**GIVEN PASSAGE**
======

When Python encounters input(), it:

  1. Displays the prompt text (if provided)
  2. Pauses and waits for the user to type
  3. When the user presses Enter, returns what they typed as a string
  4. Stores the result in the variable
Important: Always include a space at the end of your prompt text (e.g., "Enter name: " not "Enter name:") so the user's typing does not bump against the prompt.

2. input() Always Returns a String

This is the most important thing to remember about input(): it always returns a string, even if the user types a number.

age = input("Enter your age: ")
print(type(age))
print(age)
Enter your age: 25
<class 'str'>
25

Even though the user typed 25, Python stores it as the string "25", not the number 25. This means you cannot do math with it directly:

age = input("Enter your age: ")
# This would cause an error!
# next_year = age + 1   # TypeError: can't add str and int
Common Beginner Mistake: Forgetting to convert input() results to numbers before doing math. This is one of the most common errors beginners encounter!

3. Converting Input to Numbers

To do math with user input, wrap the input() call with int() or float():

# For whole numbers, use int()
age = int(input("Enter your age: "))
next_year = age + 1
print("Next year you will be", next_year)

# For decimal numbers, use float()
price = float(input("Enter the price: $"))
tax = price * 0.09
print("Tax:", tax)
Enter your age: 25
Next year you will be 26
Enter the price: $19.99
Tax: 1.7991

Two Approaches to Converting

# Approach 1: Convert immediately (most common)
age = int(input("Age: "))

# Approach 2: Get input first, then convert
age_text = input("Age: ")
age = int(age_text)

Both approaches work. Approach 1 is more concise and is the standard pattern.

4. Building Interactive Programs

Simple Calculator

num1 = float(input("Enter first number: "))
num2 = float(input("Enter second number: "))

print("Sum:", num1 + num2)
print("Difference:", num1 - num2)
print("Product:", num1 * num2)
print("Quotient:", num1 / num2)
Enter first number: 10
Enter second number: 3
Sum: 13.0
Difference: 7.0
Product: 30.0
Quotient: 3.3333333333333335

Personalized Greeting

name = input("What is your name? ")
color = input("What is your favorite color? ")
food = input("What is your favorite food? ")

print()
print("Nice to meet you,", name + "!")
print("I hear you love", color, "and", food + ".")
What is your name? Alex
What is your favorite color? blue
What is your favorite food? pizza

Nice to meet you, Alex!
I hear you love blue and pizza.

5. Common Input Patterns

Getting Multiple Inputs for a Calculation

# Tip calculator
bill = float(input("Enter the bill amount: $"))

======

**DATASET**
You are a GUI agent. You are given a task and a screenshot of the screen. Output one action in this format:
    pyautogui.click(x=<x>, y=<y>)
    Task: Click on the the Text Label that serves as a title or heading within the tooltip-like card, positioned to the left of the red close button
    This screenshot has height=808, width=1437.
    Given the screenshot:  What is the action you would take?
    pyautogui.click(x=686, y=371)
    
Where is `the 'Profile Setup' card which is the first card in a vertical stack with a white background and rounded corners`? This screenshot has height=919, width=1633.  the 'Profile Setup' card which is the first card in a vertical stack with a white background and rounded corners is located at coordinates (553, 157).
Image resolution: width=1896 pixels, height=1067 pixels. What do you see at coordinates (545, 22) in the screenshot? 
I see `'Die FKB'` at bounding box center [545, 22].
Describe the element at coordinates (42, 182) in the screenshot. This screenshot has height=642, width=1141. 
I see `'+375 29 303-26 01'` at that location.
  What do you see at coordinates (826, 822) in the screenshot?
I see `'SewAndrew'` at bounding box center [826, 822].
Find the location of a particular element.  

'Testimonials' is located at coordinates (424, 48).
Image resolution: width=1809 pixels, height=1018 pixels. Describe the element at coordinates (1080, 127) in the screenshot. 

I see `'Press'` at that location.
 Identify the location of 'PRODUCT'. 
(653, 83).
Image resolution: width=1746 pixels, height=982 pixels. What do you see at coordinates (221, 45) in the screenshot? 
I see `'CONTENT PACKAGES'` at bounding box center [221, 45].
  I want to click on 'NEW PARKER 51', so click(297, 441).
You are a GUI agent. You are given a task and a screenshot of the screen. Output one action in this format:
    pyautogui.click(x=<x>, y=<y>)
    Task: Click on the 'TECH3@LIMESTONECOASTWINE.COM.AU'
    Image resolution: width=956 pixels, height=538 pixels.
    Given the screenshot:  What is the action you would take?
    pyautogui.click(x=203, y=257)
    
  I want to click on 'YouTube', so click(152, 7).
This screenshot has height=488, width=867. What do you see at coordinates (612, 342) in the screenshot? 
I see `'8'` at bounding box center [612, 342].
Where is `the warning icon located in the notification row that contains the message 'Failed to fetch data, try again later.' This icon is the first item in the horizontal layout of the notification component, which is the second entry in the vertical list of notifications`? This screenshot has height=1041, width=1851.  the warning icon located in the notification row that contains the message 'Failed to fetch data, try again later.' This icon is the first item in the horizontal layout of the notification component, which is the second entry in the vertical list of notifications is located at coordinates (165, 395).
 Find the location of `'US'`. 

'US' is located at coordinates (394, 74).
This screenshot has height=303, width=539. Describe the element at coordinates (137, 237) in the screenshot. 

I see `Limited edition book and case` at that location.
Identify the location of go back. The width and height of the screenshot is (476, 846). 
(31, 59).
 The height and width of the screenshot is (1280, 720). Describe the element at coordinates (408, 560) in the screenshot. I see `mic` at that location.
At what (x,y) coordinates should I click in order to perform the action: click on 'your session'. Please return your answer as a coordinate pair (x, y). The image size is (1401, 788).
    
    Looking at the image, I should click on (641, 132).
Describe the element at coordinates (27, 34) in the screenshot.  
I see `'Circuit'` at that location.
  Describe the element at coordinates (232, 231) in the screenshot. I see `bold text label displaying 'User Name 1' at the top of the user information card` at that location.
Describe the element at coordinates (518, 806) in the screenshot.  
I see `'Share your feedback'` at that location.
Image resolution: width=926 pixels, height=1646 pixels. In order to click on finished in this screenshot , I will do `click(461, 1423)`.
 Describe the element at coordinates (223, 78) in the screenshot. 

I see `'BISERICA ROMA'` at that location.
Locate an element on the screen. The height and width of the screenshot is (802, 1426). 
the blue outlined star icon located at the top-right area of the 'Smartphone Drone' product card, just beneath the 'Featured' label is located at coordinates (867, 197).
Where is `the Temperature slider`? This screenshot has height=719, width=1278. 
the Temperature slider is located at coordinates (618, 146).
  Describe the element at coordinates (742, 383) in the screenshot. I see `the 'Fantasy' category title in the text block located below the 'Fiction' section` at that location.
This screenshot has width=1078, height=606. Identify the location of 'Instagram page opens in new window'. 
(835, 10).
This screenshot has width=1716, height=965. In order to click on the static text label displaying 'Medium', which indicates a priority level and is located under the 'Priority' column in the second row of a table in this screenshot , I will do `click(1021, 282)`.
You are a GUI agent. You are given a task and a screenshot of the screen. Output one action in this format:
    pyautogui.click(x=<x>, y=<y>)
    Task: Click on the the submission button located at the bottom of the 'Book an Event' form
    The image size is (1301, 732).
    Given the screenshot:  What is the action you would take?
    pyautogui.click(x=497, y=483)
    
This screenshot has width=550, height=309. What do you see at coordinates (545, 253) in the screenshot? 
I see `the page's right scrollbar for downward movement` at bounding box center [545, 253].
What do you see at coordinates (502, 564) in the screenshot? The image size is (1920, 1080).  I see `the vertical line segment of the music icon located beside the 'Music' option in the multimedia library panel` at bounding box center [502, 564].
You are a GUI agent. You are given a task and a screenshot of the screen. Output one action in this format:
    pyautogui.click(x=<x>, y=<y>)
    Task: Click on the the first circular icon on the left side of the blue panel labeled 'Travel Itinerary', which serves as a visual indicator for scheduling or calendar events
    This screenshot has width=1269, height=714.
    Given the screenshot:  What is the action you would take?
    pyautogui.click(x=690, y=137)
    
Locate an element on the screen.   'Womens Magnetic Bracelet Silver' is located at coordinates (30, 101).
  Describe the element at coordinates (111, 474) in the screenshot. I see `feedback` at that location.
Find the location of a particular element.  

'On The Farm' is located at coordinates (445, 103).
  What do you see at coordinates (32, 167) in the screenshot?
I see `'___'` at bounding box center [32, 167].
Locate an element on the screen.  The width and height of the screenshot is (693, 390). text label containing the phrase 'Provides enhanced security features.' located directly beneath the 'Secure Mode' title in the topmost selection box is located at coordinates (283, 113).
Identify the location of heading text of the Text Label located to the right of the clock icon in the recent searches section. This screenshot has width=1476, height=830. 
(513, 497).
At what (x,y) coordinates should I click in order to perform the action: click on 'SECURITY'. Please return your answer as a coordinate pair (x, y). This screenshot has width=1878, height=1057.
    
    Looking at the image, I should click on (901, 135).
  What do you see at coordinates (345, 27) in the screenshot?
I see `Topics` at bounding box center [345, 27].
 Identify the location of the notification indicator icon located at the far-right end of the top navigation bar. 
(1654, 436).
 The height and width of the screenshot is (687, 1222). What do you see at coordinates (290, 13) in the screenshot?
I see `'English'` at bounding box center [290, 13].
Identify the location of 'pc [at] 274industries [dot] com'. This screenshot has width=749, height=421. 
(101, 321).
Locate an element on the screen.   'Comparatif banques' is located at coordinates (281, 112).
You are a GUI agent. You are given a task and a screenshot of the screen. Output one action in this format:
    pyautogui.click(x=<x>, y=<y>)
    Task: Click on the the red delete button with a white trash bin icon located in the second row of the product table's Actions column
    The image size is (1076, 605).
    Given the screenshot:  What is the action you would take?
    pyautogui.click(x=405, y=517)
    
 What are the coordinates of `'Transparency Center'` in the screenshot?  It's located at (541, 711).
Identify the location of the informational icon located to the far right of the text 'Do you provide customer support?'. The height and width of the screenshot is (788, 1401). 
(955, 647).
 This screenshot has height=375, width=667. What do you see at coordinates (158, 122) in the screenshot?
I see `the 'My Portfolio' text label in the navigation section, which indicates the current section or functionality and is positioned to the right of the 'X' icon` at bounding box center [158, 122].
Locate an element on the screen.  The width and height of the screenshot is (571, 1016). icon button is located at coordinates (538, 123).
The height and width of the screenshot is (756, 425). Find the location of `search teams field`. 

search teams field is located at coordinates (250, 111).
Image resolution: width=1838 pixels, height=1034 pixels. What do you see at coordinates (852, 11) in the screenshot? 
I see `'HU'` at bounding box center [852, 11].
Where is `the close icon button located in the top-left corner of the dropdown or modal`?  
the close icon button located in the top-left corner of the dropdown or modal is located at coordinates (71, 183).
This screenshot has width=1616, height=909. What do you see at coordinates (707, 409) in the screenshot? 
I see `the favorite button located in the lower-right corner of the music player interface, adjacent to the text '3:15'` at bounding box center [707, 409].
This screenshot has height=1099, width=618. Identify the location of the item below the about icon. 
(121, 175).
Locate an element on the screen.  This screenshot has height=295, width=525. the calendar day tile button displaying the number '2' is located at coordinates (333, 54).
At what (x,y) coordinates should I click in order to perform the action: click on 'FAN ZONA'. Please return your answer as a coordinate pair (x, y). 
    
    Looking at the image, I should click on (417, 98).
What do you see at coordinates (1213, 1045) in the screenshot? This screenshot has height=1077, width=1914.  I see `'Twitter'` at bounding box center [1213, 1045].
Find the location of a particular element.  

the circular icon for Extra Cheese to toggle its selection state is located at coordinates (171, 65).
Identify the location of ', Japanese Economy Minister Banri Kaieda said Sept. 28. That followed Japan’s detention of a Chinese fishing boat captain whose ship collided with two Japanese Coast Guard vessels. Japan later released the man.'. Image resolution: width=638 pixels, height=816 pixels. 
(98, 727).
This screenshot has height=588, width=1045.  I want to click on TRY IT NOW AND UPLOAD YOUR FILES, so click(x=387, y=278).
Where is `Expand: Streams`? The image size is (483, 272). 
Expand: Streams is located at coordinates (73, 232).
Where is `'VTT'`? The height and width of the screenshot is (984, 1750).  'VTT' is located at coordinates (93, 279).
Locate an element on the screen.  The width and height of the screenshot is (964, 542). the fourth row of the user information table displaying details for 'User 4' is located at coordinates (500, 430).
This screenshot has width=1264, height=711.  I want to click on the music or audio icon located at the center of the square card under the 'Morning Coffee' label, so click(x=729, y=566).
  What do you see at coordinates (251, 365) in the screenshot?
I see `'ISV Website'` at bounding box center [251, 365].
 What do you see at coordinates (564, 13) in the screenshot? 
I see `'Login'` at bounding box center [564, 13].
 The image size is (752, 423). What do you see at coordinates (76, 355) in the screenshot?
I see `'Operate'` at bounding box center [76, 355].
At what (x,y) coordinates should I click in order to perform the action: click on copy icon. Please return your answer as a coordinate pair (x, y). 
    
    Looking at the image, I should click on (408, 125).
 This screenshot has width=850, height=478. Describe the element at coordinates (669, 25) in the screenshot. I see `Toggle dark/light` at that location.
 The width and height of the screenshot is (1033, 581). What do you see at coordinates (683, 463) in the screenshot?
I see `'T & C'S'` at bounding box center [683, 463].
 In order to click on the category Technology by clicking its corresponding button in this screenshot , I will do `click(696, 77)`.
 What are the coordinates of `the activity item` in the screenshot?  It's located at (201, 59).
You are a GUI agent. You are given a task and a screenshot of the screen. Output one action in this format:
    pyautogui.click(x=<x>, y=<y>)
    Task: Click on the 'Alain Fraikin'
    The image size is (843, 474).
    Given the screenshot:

======

**WHAT THIS EXERCISE ASKS**
A. In the Python input() lesson, what does input() always return, even when the user types a number?
B. Copy word for word the part of the Python input() lesson starting with "# Approach 1: Convert" and going on through "age = int(age_text)".
Rely only on the Python input() lesson to answer.

**PER-TASK ANSWERS**
A. A string.

B.
# Approach 1: Convert immediately (most common)
age = int(input("Age: "))

# Approach 2: Get input first, then convert
age_text = input("Age: ")
age = int(age_text)